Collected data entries

☆ ☆ ☆ ☆ ☆ ☆ ☆

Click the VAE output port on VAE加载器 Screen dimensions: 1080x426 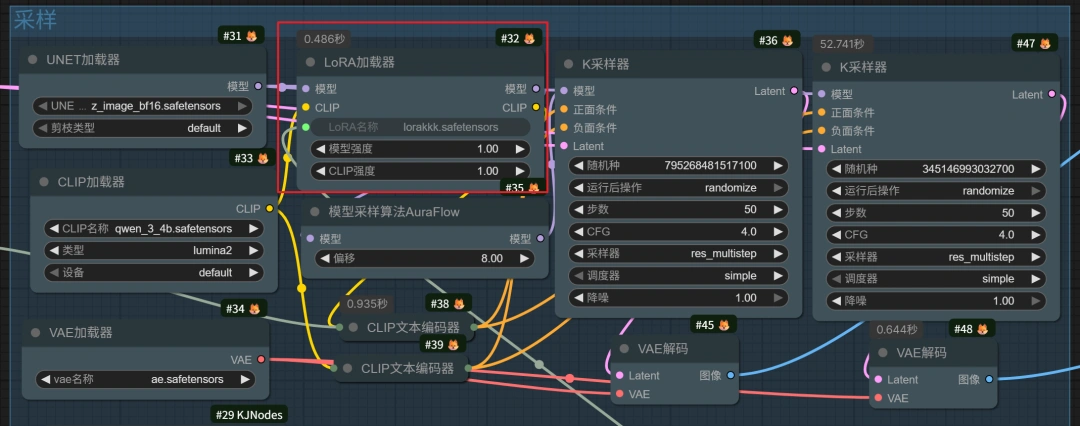[262, 359]
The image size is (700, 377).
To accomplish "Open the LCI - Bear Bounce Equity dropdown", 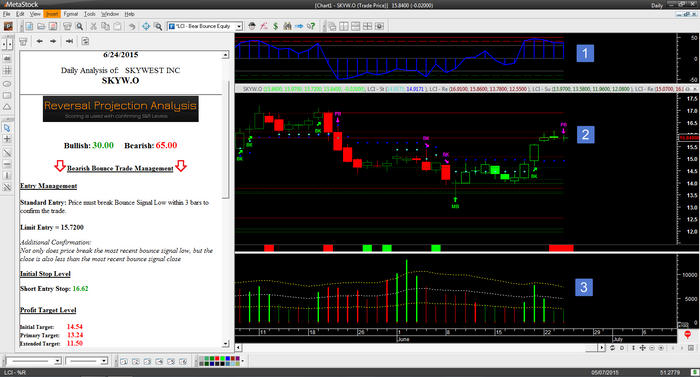I will pos(205,26).
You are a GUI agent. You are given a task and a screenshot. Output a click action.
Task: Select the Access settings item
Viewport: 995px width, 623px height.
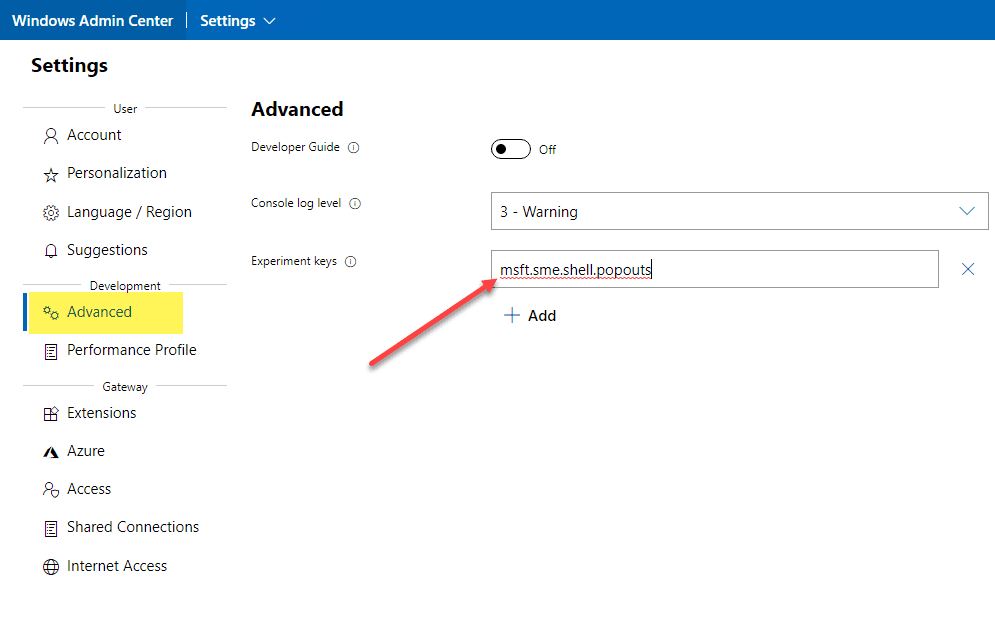coord(88,489)
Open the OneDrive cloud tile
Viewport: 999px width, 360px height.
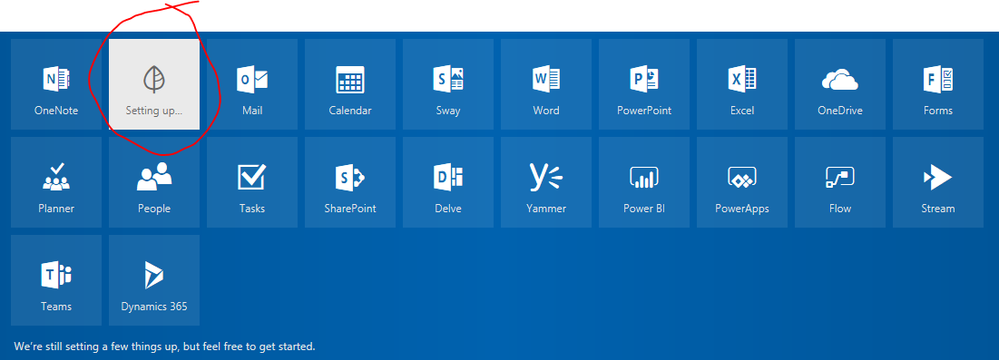click(x=840, y=84)
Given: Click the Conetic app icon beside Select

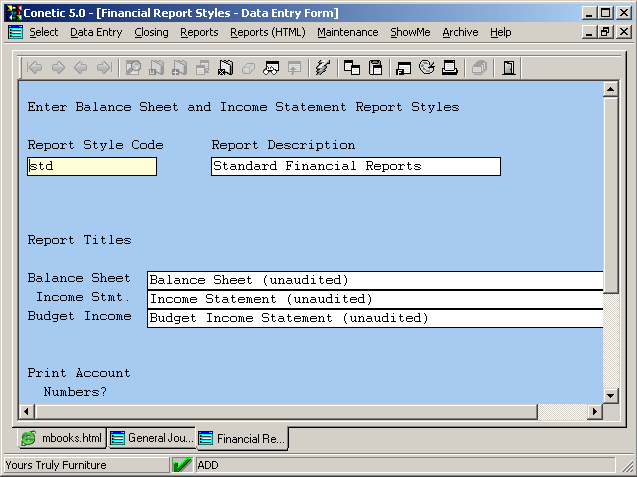Looking at the screenshot, I should 15,32.
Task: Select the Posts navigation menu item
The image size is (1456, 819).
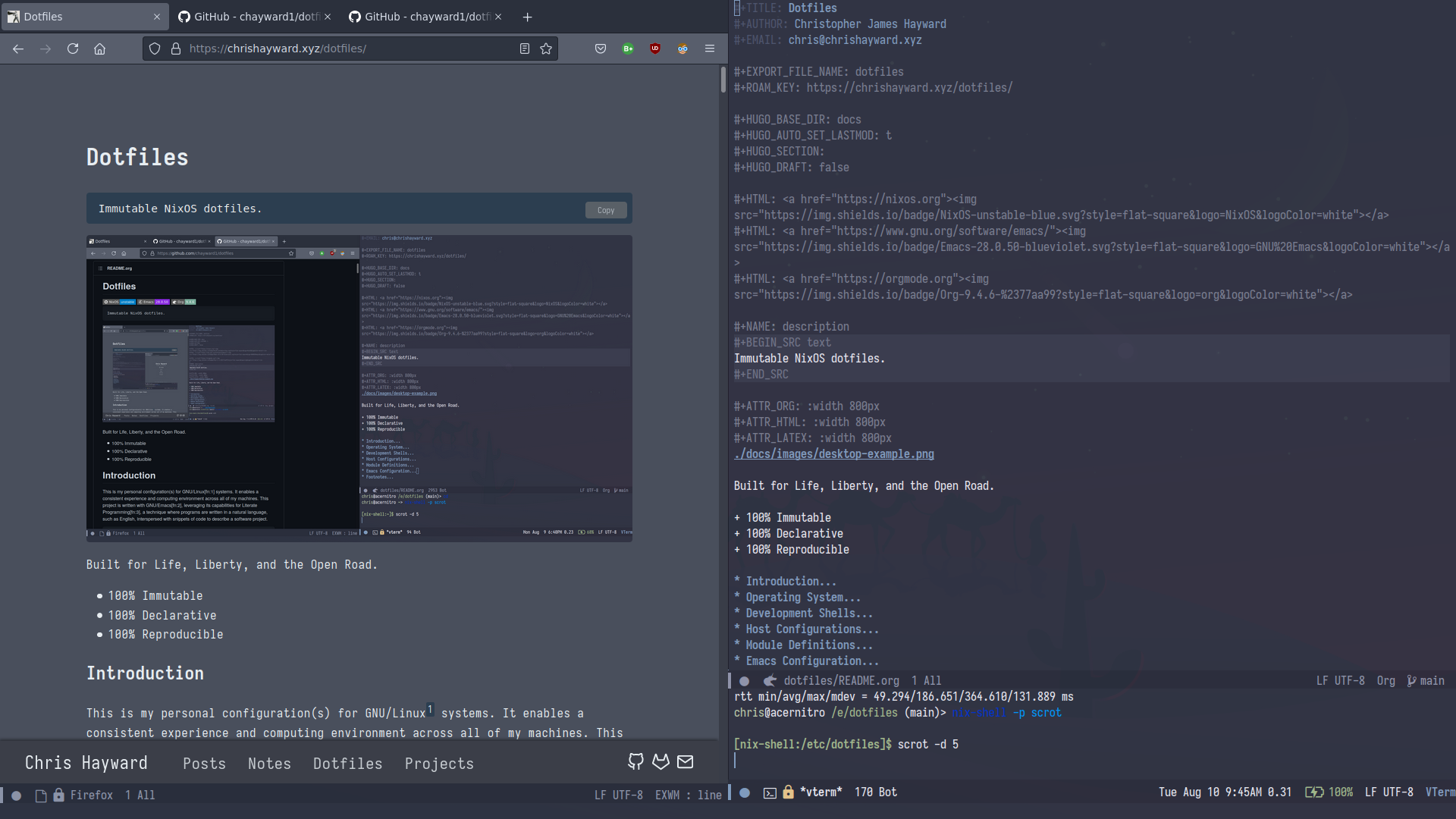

☆ ☆ ☆ ☆ ☆ ☆ ☆

» **What this task involves**: Every line that holds the word "image" should be copied from the records.

» **Answer box**:
The image size is (700, 377).
The image size is (1456, 819).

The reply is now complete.